* **What this task involves**
Quote every line below exactly and skip any picture.

Dataset entries
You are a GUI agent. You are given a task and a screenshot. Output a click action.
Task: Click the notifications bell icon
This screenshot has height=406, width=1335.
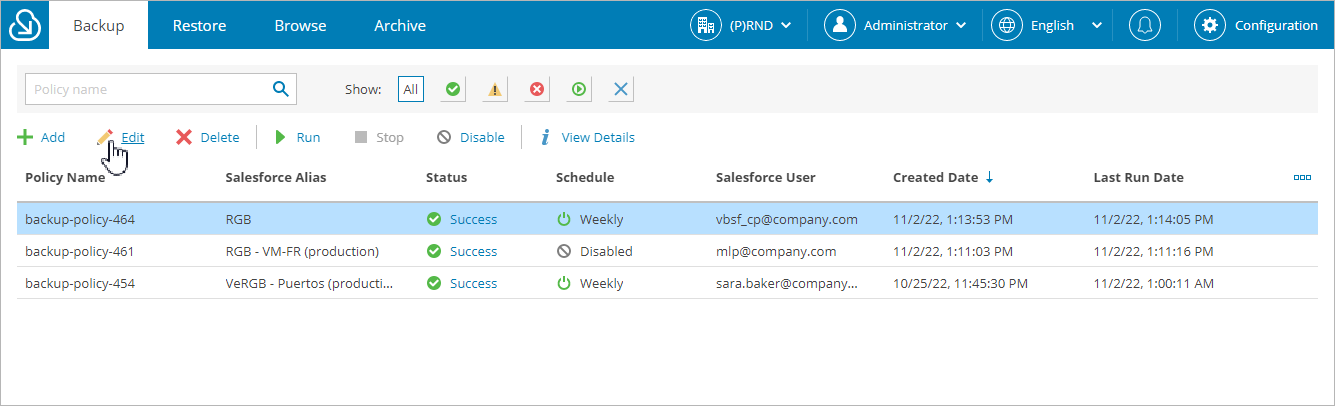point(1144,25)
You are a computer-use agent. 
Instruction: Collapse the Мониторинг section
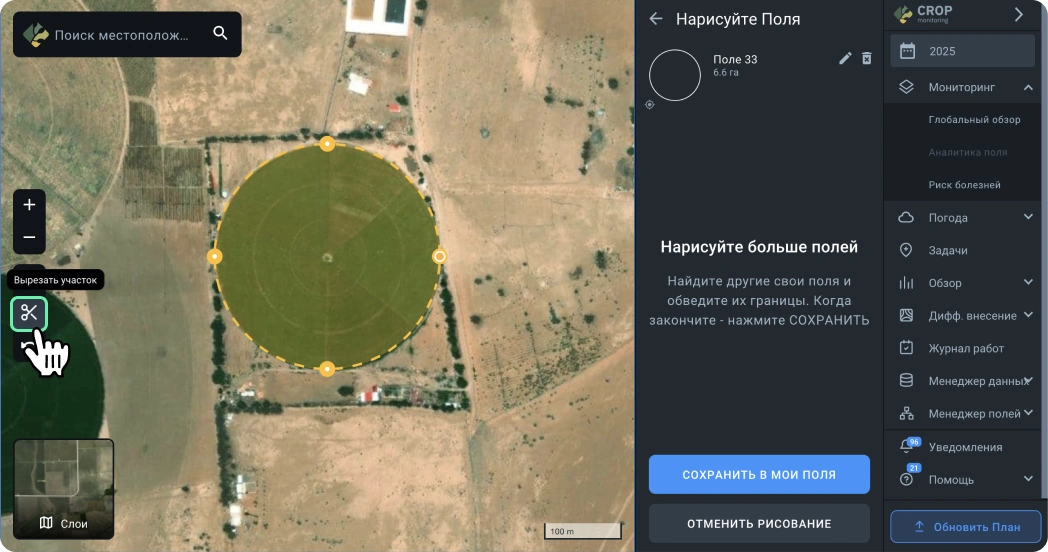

* **Exercise output**
You are a GUI agent. You are given a task and a screenshot. Output a click action.
Task: Click the notifications bell icon
This screenshot has height=406, width=1335.
point(1144,25)
You are a computer-use agent. 
Instruction: Collapse the Мониторинг section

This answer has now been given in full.